> [Data in this exercise]

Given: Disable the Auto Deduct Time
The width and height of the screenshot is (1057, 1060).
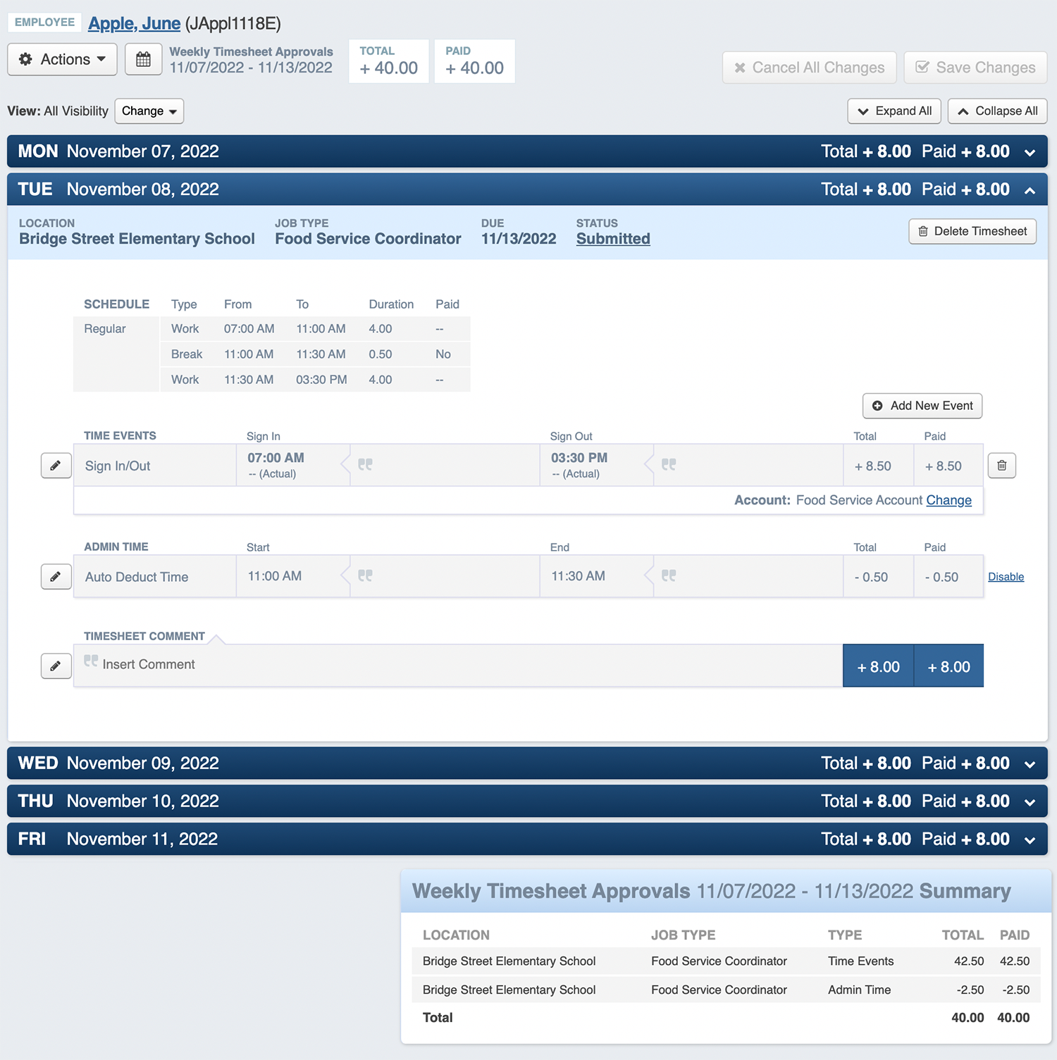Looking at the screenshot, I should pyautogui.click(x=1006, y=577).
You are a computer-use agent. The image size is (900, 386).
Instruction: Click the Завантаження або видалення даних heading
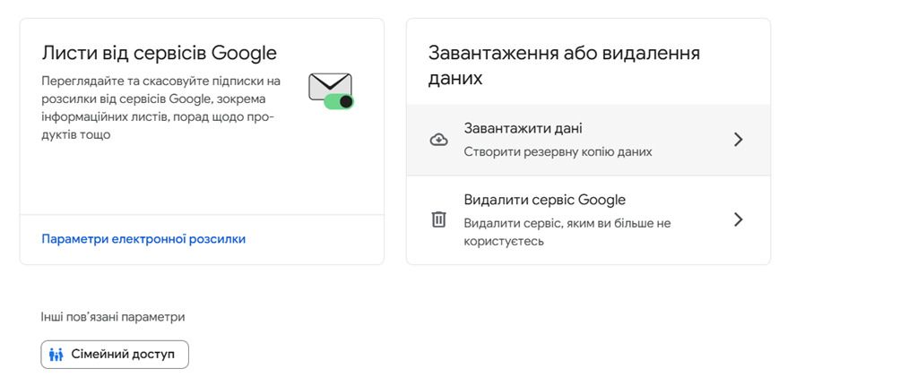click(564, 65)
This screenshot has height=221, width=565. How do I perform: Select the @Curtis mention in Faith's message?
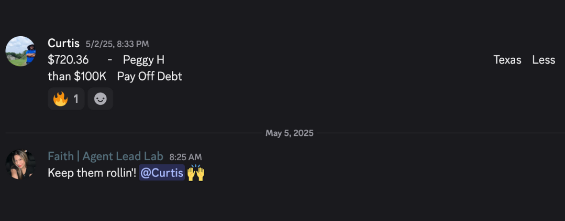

> [Task item] Write out verbatim the lines from the one containing "The width and" through the last line of the listing above, and no other lines; omit pictures.

> [Result]
The width and height of the screenshot is (1057, 1060).
Looking at the screenshot, I should pyautogui.click(x=1006, y=577).
You are a computer-use agent. The image size is (900, 386).
Instruction: Click the Завантаження або видалення даних heading
click(564, 65)
This screenshot has height=221, width=565. How do I perform: Select the @Curtis mention in Faith's message?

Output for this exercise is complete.